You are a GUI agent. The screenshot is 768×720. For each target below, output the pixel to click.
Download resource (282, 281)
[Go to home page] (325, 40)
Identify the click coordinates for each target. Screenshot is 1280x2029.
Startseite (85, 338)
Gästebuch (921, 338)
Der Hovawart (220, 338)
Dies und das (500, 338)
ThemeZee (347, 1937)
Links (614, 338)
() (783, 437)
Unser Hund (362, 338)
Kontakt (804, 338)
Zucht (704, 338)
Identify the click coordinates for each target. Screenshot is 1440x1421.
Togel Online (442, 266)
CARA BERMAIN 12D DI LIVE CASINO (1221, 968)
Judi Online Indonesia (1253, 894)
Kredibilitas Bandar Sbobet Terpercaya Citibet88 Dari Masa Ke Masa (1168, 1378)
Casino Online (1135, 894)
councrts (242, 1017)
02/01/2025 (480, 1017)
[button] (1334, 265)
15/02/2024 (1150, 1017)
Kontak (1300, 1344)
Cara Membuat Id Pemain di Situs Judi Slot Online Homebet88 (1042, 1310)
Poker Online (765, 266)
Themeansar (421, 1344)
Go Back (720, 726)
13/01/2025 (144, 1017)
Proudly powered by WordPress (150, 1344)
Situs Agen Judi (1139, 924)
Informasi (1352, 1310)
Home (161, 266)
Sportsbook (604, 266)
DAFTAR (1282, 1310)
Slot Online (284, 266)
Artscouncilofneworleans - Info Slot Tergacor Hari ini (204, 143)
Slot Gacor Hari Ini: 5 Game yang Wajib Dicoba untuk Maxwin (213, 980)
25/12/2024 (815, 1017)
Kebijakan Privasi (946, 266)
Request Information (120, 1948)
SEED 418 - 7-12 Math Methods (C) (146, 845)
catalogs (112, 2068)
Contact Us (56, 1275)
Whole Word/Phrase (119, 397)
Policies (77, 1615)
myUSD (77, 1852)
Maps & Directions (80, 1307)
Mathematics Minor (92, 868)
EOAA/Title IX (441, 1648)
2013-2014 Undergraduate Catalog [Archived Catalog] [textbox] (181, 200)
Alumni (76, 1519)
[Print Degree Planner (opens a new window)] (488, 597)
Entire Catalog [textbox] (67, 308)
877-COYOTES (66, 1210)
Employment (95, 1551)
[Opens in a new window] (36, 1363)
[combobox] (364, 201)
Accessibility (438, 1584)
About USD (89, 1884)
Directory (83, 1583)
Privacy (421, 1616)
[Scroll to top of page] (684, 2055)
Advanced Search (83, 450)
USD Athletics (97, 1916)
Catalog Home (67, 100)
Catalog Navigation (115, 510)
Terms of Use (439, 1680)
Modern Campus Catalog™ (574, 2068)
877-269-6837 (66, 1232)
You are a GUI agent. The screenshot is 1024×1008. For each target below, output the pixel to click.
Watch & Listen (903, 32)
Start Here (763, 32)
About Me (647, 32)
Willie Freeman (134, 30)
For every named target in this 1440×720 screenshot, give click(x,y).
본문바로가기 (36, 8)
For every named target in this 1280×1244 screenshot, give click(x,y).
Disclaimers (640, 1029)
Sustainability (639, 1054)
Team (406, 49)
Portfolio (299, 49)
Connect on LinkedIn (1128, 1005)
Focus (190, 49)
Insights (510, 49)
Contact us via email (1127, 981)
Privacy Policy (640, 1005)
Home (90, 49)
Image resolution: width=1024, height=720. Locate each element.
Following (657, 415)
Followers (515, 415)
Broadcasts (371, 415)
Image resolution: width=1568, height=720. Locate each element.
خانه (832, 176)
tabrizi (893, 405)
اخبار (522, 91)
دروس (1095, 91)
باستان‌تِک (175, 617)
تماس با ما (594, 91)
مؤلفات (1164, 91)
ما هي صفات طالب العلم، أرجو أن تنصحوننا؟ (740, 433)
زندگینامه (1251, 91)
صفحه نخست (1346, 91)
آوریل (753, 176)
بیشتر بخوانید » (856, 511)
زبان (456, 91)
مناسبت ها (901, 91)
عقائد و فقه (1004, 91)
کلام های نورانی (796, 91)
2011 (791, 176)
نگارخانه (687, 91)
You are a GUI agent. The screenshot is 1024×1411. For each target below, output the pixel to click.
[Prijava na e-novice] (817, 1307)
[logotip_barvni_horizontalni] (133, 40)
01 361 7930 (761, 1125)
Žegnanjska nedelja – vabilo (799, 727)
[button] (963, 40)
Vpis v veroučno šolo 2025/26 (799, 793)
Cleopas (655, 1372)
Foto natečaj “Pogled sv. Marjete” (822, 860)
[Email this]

----

Edite os dados acima, trocando "GUI agent" por "interface agent" em todos eles e deixando o resto igual.

You are a interface agent. The screenshot is 768×720. For each target below, output the pixel to click.
Download resource (282, 281)
[Go to home page] (325, 40)
Identify the click coordinates for each target. Screenshot is 1280x2029.
Startseite (85, 338)
Gästebuch (921, 338)
Der Hovawart (220, 338)
Dies und das (500, 338)
ThemeZee (347, 1937)
Links (614, 338)
() (783, 437)
Unser Hund (362, 338)
Kontakt (804, 338)
Zucht (704, 338)
Identify the click coordinates for each target. Screenshot is 1440x1421.
Togel Online (442, 266)
CARA BERMAIN 12D DI LIVE CASINO (1221, 968)
Judi Online Indonesia (1253, 894)
Kredibilitas Bandar Sbobet Terpercaya Citibet88 Dari Masa Ke Masa (1168, 1378)
Casino Online (1135, 894)
councrts (242, 1017)
02/01/2025 (480, 1017)
[button] (1334, 265)
15/02/2024 (1150, 1017)
Kontak (1300, 1344)
Cara Membuat Id Pemain di Situs Judi Slot Online Homebet88 (1042, 1310)
Poker Online (765, 266)
Themeansar (421, 1344)
Go Back (720, 726)
13/01/2025 (144, 1017)
Proudly powered by WordPress (150, 1344)
Situs Agen Judi (1139, 924)
Informasi (1352, 1310)
Home (161, 266)
Sportsbook (604, 266)
DAFTAR (1282, 1310)
Slot Online (284, 266)
Artscouncilofneworleans - Info Slot Tergacor Hari ini (204, 143)
Slot Gacor Hari Ini: 5 Game yang Wajib Dicoba untuk Maxwin (213, 980)
25/12/2024 (815, 1017)
Kebijakan Privasi (946, 266)
Request Information (120, 1948)
SEED 418 - 7-12 Math Methods (C) (146, 845)
catalogs (112, 2068)
Contact Us (56, 1275)
Whole Word/Phrase (119, 397)
Policies (77, 1615)
myUSD (77, 1852)
Maps & Directions (80, 1307)
Mathematics Minor (92, 868)
EOAA/Title IX (441, 1648)
2013-2014 Undergraduate Catalog [Archived Catalog] [textbox] (181, 200)
Alumni (76, 1519)
[Print Degree Planner (opens a new window)] (488, 597)
Entire Catalog [textbox] (67, 308)
877-COYOTES (66, 1210)
Employment (95, 1551)
[Opens in a new window] (36, 1363)
[combobox] (364, 201)
Accessibility (438, 1584)
About USD (89, 1884)
Directory (83, 1583)
Privacy (421, 1616)
[Scroll to top of page] (684, 2055)
Advanced Search (83, 450)
USD Athletics (97, 1916)
Catalog Home (67, 100)
Catalog Navigation (115, 510)
Terms of Use (439, 1680)
Modern Campus Catalog™ (574, 2068)
877-269-6837 (66, 1232)
You are a interface agent. The screenshot is 1024×1008. For each target below, output the pixel to click.
Watch & Listen (903, 32)
Start Here (763, 32)
About Me (647, 32)
Willie Freeman (134, 30)
For every named target in this 1440×720 screenshot, give click(x,y).
본문바로가기 (36, 8)
For every named target in this 1280×1244 screenshot, give click(x,y).
Disclaimers (640, 1029)
Sustainability (639, 1054)
Team (406, 49)
Portfolio (299, 49)
Connect on LinkedIn (1128, 1005)
Focus (190, 49)
Insights (510, 49)
Contact us via email (1127, 981)
Privacy Policy (640, 1005)
Home (90, 49)
Image resolution: width=1024, height=720. Locate each element.
Following (657, 415)
Followers (515, 415)
Broadcasts (371, 415)
Image resolution: width=1568, height=720. Locate each element.
خانه (832, 176)
tabrizi (893, 405)
اخبار (522, 91)
دروس (1095, 91)
باستان‌تِک (175, 617)
تماس با ما (594, 91)
مؤلفات (1164, 91)
ما هي صفات طالب العلم، أرجو أن تنصحوننا؟ (740, 433)
زندگینامه (1251, 91)
صفحه نخست (1346, 91)
آوریل (753, 176)
بیشتر بخوانید » (856, 511)
زبان (456, 91)
مناسبت ها (901, 91)
عقائد و فقه (1004, 91)
کلام های نورانی (796, 91)
2011 (791, 176)
نگارخانه (687, 91)
You are a interface agent. The screenshot is 1024×1411. For each target below, output the pixel to click.
[Prijava na e-novice] (817, 1307)
[logotip_barvni_horizontalni] (133, 40)
01 361 7930 (761, 1125)
Žegnanjska nedelja – vabilo (799, 727)
[button] (963, 40)
Vpis v veroučno šolo 2025/26 (799, 793)
Cleopas (655, 1372)
Foto natečaj “Pogled sv. Marjete” (822, 860)
[Email this]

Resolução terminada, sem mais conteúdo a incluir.